**Document section:**
....

A History Lesson

Sometimes we can learn something from the past.  I thought about this as the political stalemate that brought our nation to a partial shutdown of our government was resolved in a last-minute deal.  This is not the first time our nation has faced a political crisis and probably will not be the last, so I thought I would share a history lesson this week.

     In the wake of our victory in the Revolutionary War with England, our founding fathers recognized the Articles of Confederation, which had loosely united the original thirteen colonies, were not an adequate document upon which we could forge a new nation.  Representatives from each of the thirteen colonies gathered at Independence Hall in Philadelphia, Pennsylvania on May 25, 1787.  A month later, June 28, 1787, they were close to adjourning in disarray.  Those who had been united in the common cause of liberty now found themselves divided over a number of political issues.

....

**What is required:** Write out everything in the history lesson from "Sometimes we can" down to "lesson this week.", word for word.

....

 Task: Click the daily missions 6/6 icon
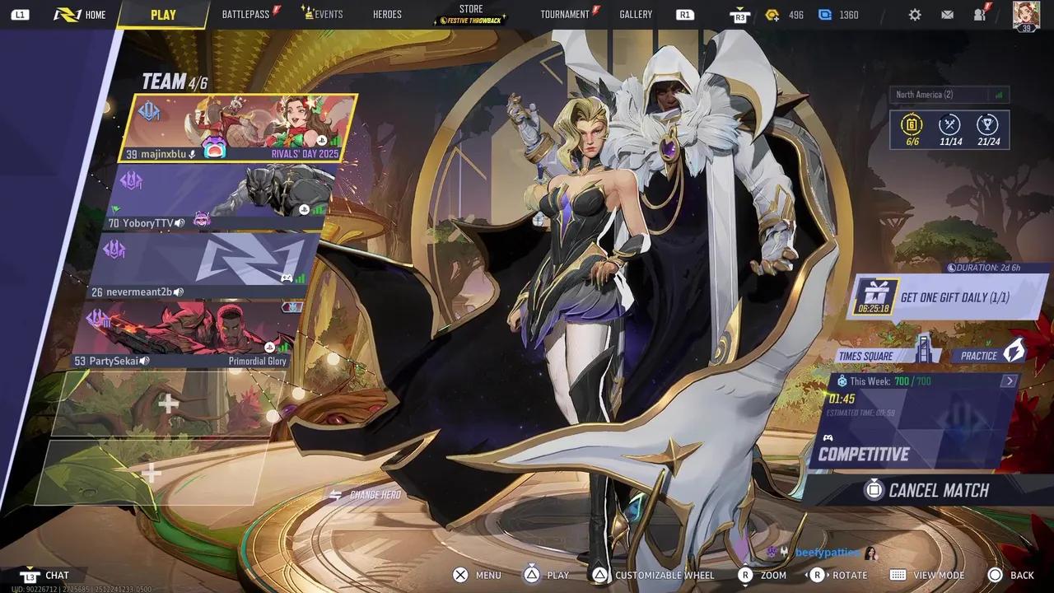click(x=912, y=126)
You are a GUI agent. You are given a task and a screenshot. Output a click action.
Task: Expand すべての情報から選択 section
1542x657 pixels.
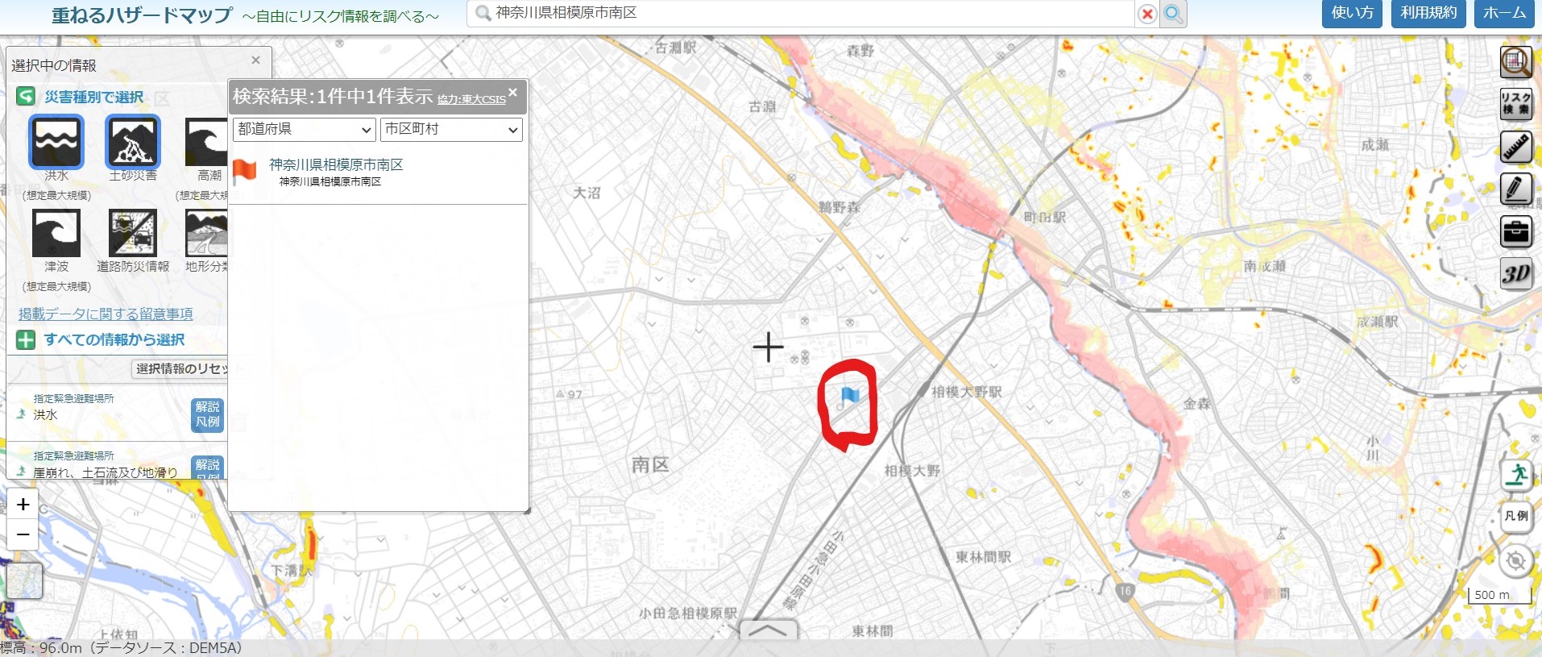[114, 339]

....

**The answer:**
Sometimes we can learn something from the past.  I thought about this as the political stalemate that brought our nation to a partial shutdown of our government was resolved in a last-minute deal.  This is not the first time our nation has faced a political crisis and probably will not be the last, so I thought I would share a history lesson this week.